◆ **TASK MATERIAL**:
○ ○ ○ ○

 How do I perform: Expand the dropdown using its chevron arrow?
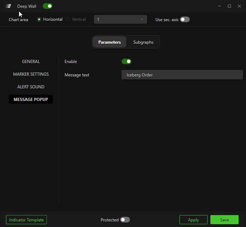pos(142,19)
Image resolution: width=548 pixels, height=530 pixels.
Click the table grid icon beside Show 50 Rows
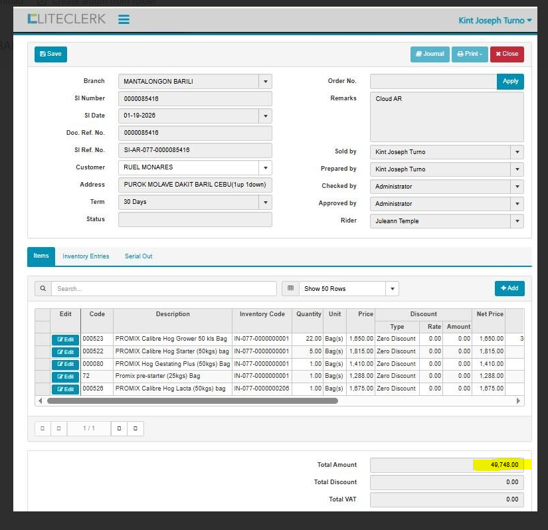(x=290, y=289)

○ ○ ○ ○

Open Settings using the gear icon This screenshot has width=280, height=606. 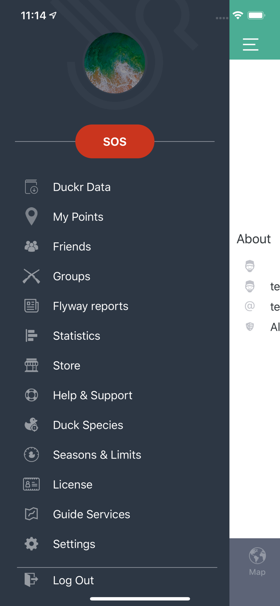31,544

○ ○ ○ ○

◆ **PROMPT**:
Please copy the lines word for word, starting at the line that contains "How do I perform: Expand" and stopping after the line that contains "(x=290, y=289)". Omit the pictures.

◆ **SOLUTION BELOW**:
 How do I perform: Expand the dropdown using its chevron arrow?
pos(142,19)
Image resolution: width=548 pixels, height=530 pixels.
Click the table grid icon beside Show 50 Rows
(x=290, y=289)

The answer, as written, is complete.